Task goal
Pull out every line of the records below that contains the string "screenshot", treating uppercase and lowercase as different.

Provided data
━━━━━━━━━━━━━━━━━━━━━━━━━━━━━━

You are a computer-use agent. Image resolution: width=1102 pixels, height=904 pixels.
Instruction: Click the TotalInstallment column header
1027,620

━━━━━━━━━━━━━━━━━━━━━━━━━━━━━━

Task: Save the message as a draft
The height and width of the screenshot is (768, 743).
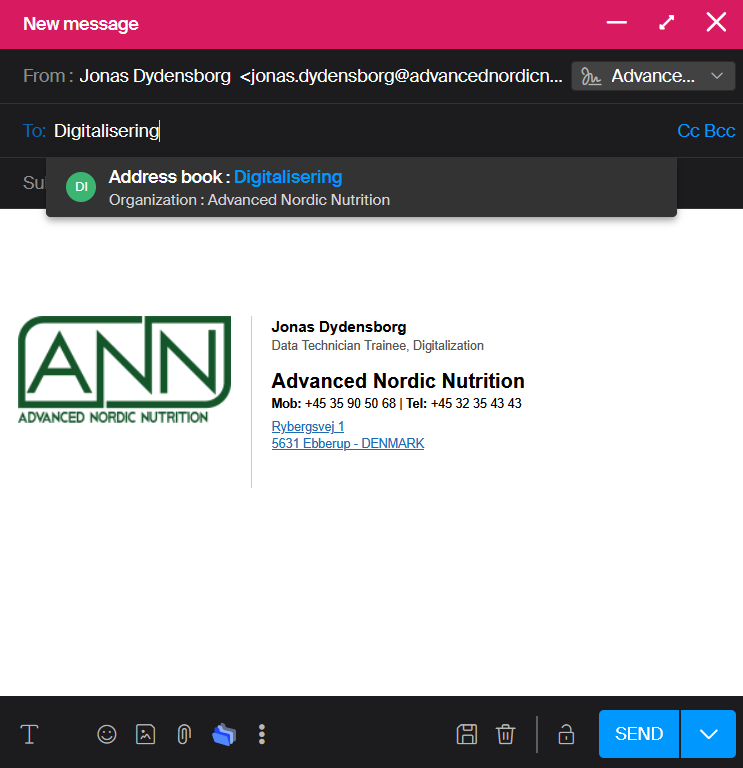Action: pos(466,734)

━━━━━━━━━━━━━━━━━━━━━━━━━━━━━━

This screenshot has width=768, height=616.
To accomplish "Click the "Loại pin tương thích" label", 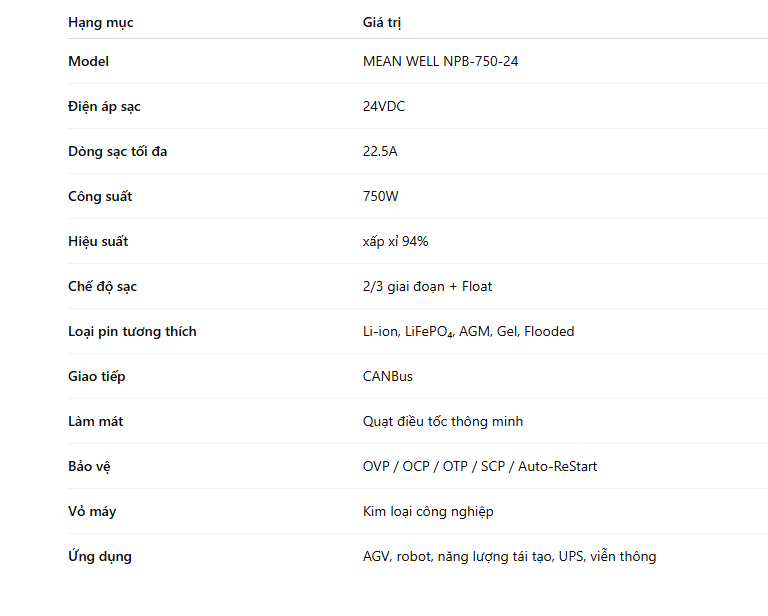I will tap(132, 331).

━━━━━━━━━━━━━━━━━━━━━━━━━━━━━━

Result of this exercise
The height and width of the screenshot is (768, 743).
This screenshot has width=768, height=616.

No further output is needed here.